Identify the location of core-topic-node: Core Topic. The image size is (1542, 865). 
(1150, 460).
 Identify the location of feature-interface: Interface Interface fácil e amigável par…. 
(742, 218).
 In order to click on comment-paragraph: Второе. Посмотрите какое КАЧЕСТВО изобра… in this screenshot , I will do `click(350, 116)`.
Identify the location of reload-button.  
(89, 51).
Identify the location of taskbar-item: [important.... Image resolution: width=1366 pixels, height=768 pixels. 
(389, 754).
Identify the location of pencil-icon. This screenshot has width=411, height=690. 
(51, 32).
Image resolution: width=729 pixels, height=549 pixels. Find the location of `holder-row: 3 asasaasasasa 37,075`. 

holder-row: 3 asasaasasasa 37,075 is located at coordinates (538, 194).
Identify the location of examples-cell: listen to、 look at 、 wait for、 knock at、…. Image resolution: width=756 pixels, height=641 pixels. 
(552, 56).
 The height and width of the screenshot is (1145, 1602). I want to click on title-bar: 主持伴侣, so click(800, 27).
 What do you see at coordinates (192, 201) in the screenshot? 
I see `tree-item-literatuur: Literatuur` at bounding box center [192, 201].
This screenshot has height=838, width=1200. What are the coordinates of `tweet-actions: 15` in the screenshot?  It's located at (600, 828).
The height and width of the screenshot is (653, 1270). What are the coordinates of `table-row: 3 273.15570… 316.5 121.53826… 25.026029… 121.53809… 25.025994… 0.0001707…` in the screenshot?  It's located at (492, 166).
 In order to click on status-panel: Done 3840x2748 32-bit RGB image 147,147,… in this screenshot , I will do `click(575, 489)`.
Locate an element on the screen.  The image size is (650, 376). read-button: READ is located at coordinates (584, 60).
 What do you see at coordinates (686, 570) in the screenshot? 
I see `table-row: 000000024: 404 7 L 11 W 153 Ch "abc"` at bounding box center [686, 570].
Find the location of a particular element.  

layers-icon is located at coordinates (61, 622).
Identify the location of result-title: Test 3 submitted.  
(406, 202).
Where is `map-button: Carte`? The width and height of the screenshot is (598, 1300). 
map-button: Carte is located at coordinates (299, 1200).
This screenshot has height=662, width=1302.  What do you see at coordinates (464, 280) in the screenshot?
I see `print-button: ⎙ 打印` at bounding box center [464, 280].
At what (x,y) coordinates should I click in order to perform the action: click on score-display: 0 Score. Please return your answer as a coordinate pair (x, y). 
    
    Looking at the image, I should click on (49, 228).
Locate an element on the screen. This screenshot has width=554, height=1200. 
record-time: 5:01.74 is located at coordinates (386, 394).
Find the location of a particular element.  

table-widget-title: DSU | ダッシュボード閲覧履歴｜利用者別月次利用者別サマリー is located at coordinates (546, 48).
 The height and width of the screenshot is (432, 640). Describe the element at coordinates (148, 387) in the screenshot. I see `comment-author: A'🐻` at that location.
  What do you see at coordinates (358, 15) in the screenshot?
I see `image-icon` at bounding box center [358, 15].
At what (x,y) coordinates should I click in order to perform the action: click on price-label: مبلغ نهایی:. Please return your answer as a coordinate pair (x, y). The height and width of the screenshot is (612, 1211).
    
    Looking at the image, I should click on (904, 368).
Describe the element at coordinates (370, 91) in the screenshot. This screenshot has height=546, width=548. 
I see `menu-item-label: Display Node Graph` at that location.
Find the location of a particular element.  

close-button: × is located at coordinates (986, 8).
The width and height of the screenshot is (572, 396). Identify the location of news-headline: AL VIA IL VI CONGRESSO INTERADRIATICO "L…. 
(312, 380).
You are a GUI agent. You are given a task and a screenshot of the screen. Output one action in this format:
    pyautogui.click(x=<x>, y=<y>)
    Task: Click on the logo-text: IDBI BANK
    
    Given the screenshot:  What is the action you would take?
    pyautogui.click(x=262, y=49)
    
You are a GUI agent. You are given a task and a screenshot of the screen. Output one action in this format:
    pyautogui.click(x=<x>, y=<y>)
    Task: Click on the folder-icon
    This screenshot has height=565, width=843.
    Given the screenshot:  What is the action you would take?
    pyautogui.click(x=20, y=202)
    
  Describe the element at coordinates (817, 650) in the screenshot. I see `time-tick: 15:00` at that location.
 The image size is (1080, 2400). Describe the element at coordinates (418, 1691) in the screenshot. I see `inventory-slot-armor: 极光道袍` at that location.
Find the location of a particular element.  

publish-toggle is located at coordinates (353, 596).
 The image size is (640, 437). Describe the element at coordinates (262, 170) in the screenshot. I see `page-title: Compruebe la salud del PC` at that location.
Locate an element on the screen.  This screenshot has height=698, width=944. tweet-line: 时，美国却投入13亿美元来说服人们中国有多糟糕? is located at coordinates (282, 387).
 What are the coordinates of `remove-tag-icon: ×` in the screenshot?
□ □ □ □ □
Rewrite all the entries above, replacing "Identify the location of" with "Find the position of" everywhere it occurs and leaving everything else unchanged.

## Task output
Find the position of core-topic-node: Core Topic. The image size is (1542, 865). 
(1150, 460).
 Find the position of feature-interface: Interface Interface fácil e amigável par…. 
(742, 218).
 In order to click on comment-paragraph: Второе. Посмотрите какое КАЧЕСТВО изобра… in this screenshot , I will do `click(350, 116)`.
Find the position of reload-button.  
(89, 51).
Find the position of taskbar-item: [important.... Image resolution: width=1366 pixels, height=768 pixels. 
(389, 754).
Find the position of pencil-icon. This screenshot has width=411, height=690. 
(51, 32).
Image resolution: width=729 pixels, height=549 pixels. Find the location of `holder-row: 3 asasaasasasa 37,075`. 

holder-row: 3 asasaasasasa 37,075 is located at coordinates (538, 194).
Find the position of examples-cell: listen to、 look at 、 wait for、 knock at、…. Image resolution: width=756 pixels, height=641 pixels. 
(552, 56).
 The height and width of the screenshot is (1145, 1602). I want to click on title-bar: 主持伴侣, so click(800, 27).
 What do you see at coordinates (192, 201) in the screenshot? 
I see `tree-item-literatuur: Literatuur` at bounding box center [192, 201].
This screenshot has height=838, width=1200. What are the coordinates of `tweet-actions: 15` in the screenshot?  It's located at (600, 828).
The height and width of the screenshot is (653, 1270). What are the coordinates of `table-row: 3 273.15570… 316.5 121.53826… 25.026029… 121.53809… 25.025994… 0.0001707…` in the screenshot?  It's located at (492, 166).
 In order to click on status-panel: Done 3840x2748 32-bit RGB image 147,147,… in this screenshot , I will do `click(575, 489)`.
Locate an element on the screen.  The image size is (650, 376). read-button: READ is located at coordinates (584, 60).
 What do you see at coordinates (686, 570) in the screenshot? 
I see `table-row: 000000024: 404 7 L 11 W 153 Ch "abc"` at bounding box center [686, 570].
Find the location of a particular element.  

layers-icon is located at coordinates (61, 622).
Find the position of result-title: Test 3 submitted.  
(406, 202).
Where is `map-button: Carte`? The width and height of the screenshot is (598, 1300). 
map-button: Carte is located at coordinates (299, 1200).
This screenshot has height=662, width=1302.  What do you see at coordinates (464, 280) in the screenshot?
I see `print-button: ⎙ 打印` at bounding box center [464, 280].
At what (x,y) coordinates should I click in order to perform the action: click on score-display: 0 Score. Please return your answer as a coordinate pair (x, y). 
    
    Looking at the image, I should click on (49, 228).
Locate an element on the screen. This screenshot has width=554, height=1200. 
record-time: 5:01.74 is located at coordinates (386, 394).
Find the location of a particular element.  

table-widget-title: DSU | ダッシュボード閲覧履歴｜利用者別月次利用者別サマリー is located at coordinates (546, 48).
 The height and width of the screenshot is (432, 640). Describe the element at coordinates (148, 387) in the screenshot. I see `comment-author: A'🐻` at that location.
  What do you see at coordinates (358, 15) in the screenshot?
I see `image-icon` at bounding box center [358, 15].
At what (x,y) coordinates should I click in order to perform the action: click on price-label: مبلغ نهایی:. Please return your answer as a coordinate pair (x, y). The height and width of the screenshot is (612, 1211).
    
    Looking at the image, I should click on (904, 368).
Describe the element at coordinates (370, 91) in the screenshot. This screenshot has height=546, width=548. 
I see `menu-item-label: Display Node Graph` at that location.
Find the location of a particular element.  

close-button: × is located at coordinates (986, 8).
The width and height of the screenshot is (572, 396). Find the position of news-headline: AL VIA IL VI CONGRESSO INTERADRIATICO "L…. 
(312, 380).
You are a GUI agent. You are given a task and a screenshot of the screen. Output one action in this format:
    pyautogui.click(x=<x>, y=<y>)
    Task: Click on the logo-text: IDBI BANK
    
    Given the screenshot:  What is the action you would take?
    pyautogui.click(x=262, y=49)
    
You are a GUI agent. You are given a task and a screenshot of the screen. Output one action in this format:
    pyautogui.click(x=<x>, y=<y>)
    Task: Click on the folder-icon
    This screenshot has height=565, width=843.
    Given the screenshot:  What is the action you would take?
    pyautogui.click(x=20, y=202)
    
  Describe the element at coordinates (817, 650) in the screenshot. I see `time-tick: 15:00` at that location.
 The image size is (1080, 2400). Describe the element at coordinates (418, 1691) in the screenshot. I see `inventory-slot-armor: 极光道袍` at that location.
Find the location of a particular element.  

publish-toggle is located at coordinates (353, 596).
 The image size is (640, 437). Describe the element at coordinates (262, 170) in the screenshot. I see `page-title: Compruebe la salud del PC` at that location.
Locate an element on the screen.  This screenshot has height=698, width=944. tweet-line: 时，美国却投入13亿美元来说服人们中国有多糟糕? is located at coordinates (282, 387).
 What are the coordinates of `remove-tag-icon: ×` in the screenshot?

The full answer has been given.